Estos días ha estado preocupada por su hijo, porque aunque viene a diario a visitarla, ella no sabe que comerá y podría no estar comiendo en condiciones.

También le pidió a un familiar que se acercara a ver como llevaba su hijo los cultivos, no por desconfianza, sino porque nunca se había quedado trabajando solo. Preocupación de madre, porque su hijo, tan joven, estaba solo y toda responsabilidad de casa y tierras era para él.

También dijo de ir a ver sus invernaderos el martes Santo, pero sólo era una ilusión, no tenía fuerzas para hacerlo.

 

Al llegar, le di dos besos y le ofrecí mi regalo. Se me ocurrió llevarle helado de tutti-frutti, que era su preferido. Estaba seria, casi sin expresión, me dio las gracias, pero me dijo que no tenía ganas de comer. Estaba agotada, su cuerpo no le pedía alimento.

Mira el infinito, pero en qué piensa no lo sabemos. Hablamos entre todos, reímos, jugamos con los mellizos de un año. Ella nos mira a todos, mira como los nietos pequeños corretean, el niño gatea y la niña coge velocidad con una bicicleta pequeña que tiene un volante. Pero ella no sonría, a veces cierra los ojos y luego sigue observándonos. Me gustaría saber que pasa por su mente, pero todos lo ignoramos.

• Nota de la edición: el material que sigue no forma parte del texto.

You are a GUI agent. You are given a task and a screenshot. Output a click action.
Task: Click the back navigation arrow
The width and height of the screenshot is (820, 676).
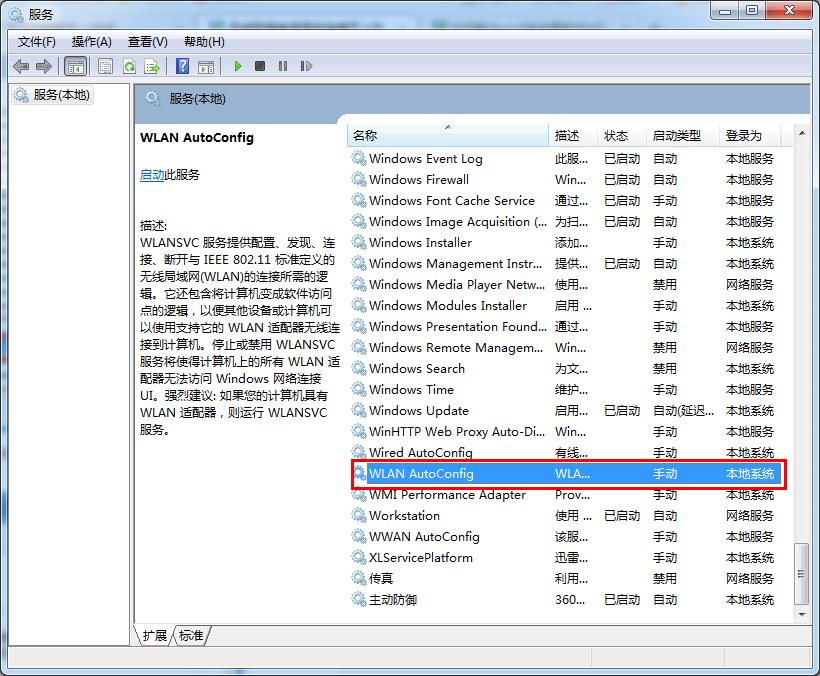coord(22,66)
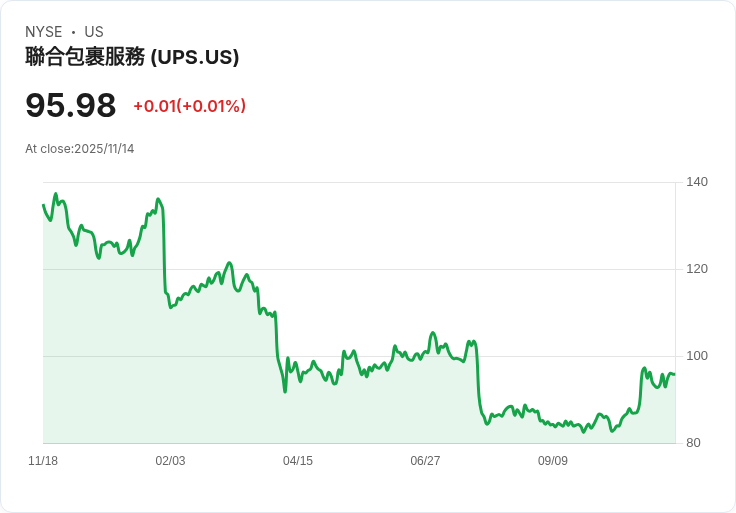The height and width of the screenshot is (513, 736).
Task: Select the 06/27 date on the x-axis
Action: [425, 461]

En el fondo es feliz, se le ve esa tranquilidad. Porque está rodeada de los suyos, todos la arropan, con sus palabras de cariño, sus besos, sus cuidados, al ayudarla en lo que no puede hacer por sí sola. Se respira amor y cariño a su alrededor.

 

Y “La Rosa” diplomáticamente se marchitó en una soleada mañana de abril. Se marchó sin hacer ruido, sin gritos, sin quejidos, se marchó en silencio, se marchó feliz, con el abrazo incondicional de sus hijos, a los que tanto quiere y ha querido, rodeada de amor, escuchando como su hijo le decía “mamá, te quiero”.

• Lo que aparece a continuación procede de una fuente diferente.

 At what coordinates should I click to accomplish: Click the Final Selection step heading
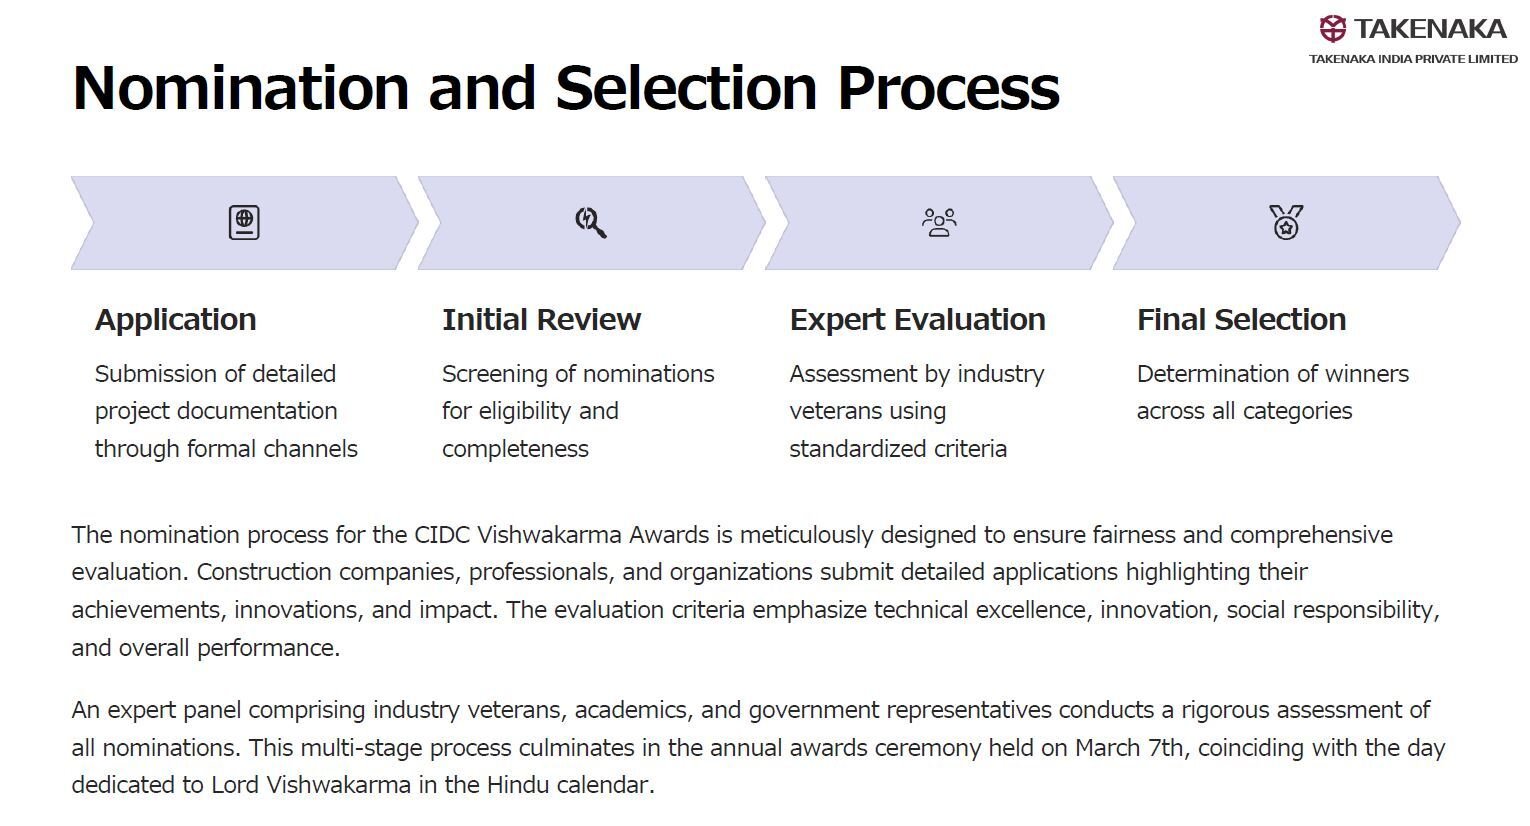(x=1241, y=320)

No pudo reprimir tanta felicidad y su almohada se humedeció con sus lágrimas. Su familia la acompañaba y sus nitos de un año llamaban a la puerta diciendo “yaya”.

 

Ahora descansa en la cuarta planta frente al mar. Frente a su Cabo de Gata, dónde tantas veces llevó a la playa a sus hijos.

 

Fue a los pocos días, cuando yo iba conduciendo y en un Cd del grupo musical Mago de Oz, comenzó a sonar una canción, la volví a poner y creo que encaja tanto con esta historia:

 

Cuando ella se fue, le anidaron las despedidas,

su alma se murió y ahora solo queda la herida,

“nunca te podre olvidar” susurró al despedirse de él,

no te olvidare…

y una lágrima se ahorcó, harta de tanto llorar.

Quiero morirme en ti sobre tu pecho, abrázame,

ella gritó: -quiero vivir en ti, no me olvides, cuídate-

y ella murió, ahora es estrella fugaz.

 

Desde que se fue la luna se ha deshecho en un charco,

lágrimas que ayer eran mares, agua de ti,

nada ya será igual, se despeinan mis días sin ti,

ya no puedo más…

cuando muere una flor, se marchita de pena un jardín.

 

Quiero morirme en ti sobre tu pecho, abrázame,

ella gritó: -quiero vivir en ti, no me olvides, cuídate-

y ella murió…

 

Quiero ser la brisa que despeine penas de ti,

quiero ser la lluvia que borre lágrimas de tu corazón.

 

Cuando ella se durmió el cielo se puso a llorar,

y hoy llueve en mí, quiero despertar y tenerte junto a mí,

despiértate… siempre estaré junto a ti.

 

Y así acabó la historia sobre esta mujer que vivió con coraje y se marchó sin ruido, ahora es una de tantas estrellas en la noche.

Y la imagen que me queda de ella es la tranquilidad que tenía en su rostro y la felicidad con sus nietecitos sentados sobre su falda y abrazados por ella.